Oran chooses London for IPO of food ingredients


Oran International Co., Ltd. update

Oran International has chosen London for an initial public offering of its multi-billion pound food ingredients business because the Singapore-based agricultural trading company hopes to capitalize on investors’ growing interest in healthy eating and nutrition.

The company said on Friday that Oran Foods is seeking a high-quality listing on the London Stock Exchange in the first half of next year and a secondary listing in Singapore.

This decision is a boon for the British market, which lags behind international competitors in the struggle to attract the largest and brightest companies.

Based on the valuation of competitors’ food ingredients business, OFI may be large enough to occupy a place in the blue-chip FTSE 100 index. To qualify, OFI needs to be valued at more than £4 billion and pass nationality and liquidity tests.

“With OFI’s current scale and scale, we believe this will be a reasonable scale listing,” said A Shekhar, CEO of the division. The company will set up dual headquarters in London and Singapore.

OFI is one of the world’s largest suppliers of cocoa beans, onions and garlic, coffee and almonds, with pre-interest profits of S$800 million (US$600 million) and sales of S$12.5 billion last year. It has 15,000 employees, operates more than 100 manufacturing plants, and purchases goods from 2.6 million farmers worldwide.

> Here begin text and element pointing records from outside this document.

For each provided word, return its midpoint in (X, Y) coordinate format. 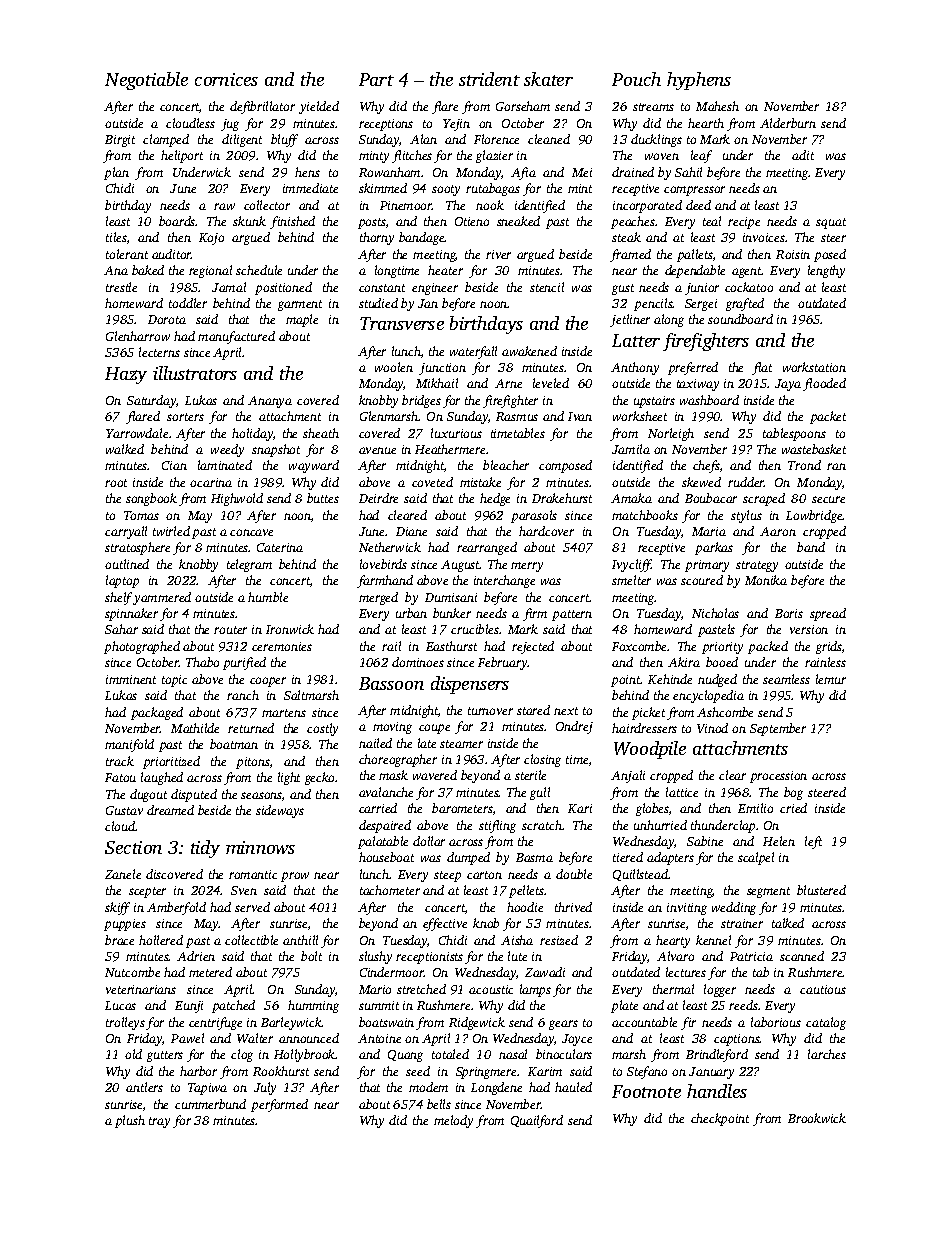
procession (778, 777)
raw (224, 206)
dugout (148, 795)
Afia (523, 173)
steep (447, 876)
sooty (446, 190)
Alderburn (788, 123)
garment (300, 305)
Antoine (379, 1038)
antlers (144, 1087)
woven (662, 156)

Last year, Olam decided to split itself into a business focused on food ingredients such as cocoa, coffee, nuts and spices, and another focused on grains and oilseeds, cooking oil, rice and cotton.

The idea behind this move is to create two more focused companies and release value from Oran’s complex corporate structure. The share price of Olam, which trades in Singapore, has remained flat in the past year. Another business unit-Olam Global Agri-is expected to seek a listing six to 12 months after OFI begins trading in London.

The legal separation of OFI should be completed by the end of the year.

Shekhar said that London has been free from competition from other European exchanges because of its large and diverse investor base and “in-depth knowledge” of the food and beverage industry.

“We feel the combination of the main listing in London, where the business is well understood… and a secondary listing at the same time will be a good combination,” he said.

In addition to going public, OFI will also seek to raise funds to support its growth plans. Olam last year acquired Olde Thompson, the largest private label fragrance supplier in the United States. In a billion-dollar transaction

“OFI is a growth company. We see a lot of opportunities,” Shekhar said.

OFI will be spun off from Olam in particular Shares will be distributed to existing shareholders at the same time as the London IPO.

Olam is majority-owned by Temasek Holdings, an investment company backed by the Singapore government, which holds 53.2% of the shares. Its other major shareholder is Mitsubishi Corporation of Japan, which holds 15% of the shares.

Shekhar said that as consumers are interested in health, taste and sustainable food sources, both shareholders support the split.

With the existence of the entire supply chain from production to trade and manufacturing, OFI can well respond to the ever-increasing demand for traceable products.

“Sustainable and traceable food is a trend,” Shekhar said. “The other big trend is health, nutrition and well-being. Look at nuts and the protein and fiber they provide, or the flavonoids or antioxidants in coffee.”

Shekhar said that OFI’s capital structure has not yet been determined, which will determine how much debt the company assumes and its dividend policy. The company is still in the process of determining the board of directors and independent chairman.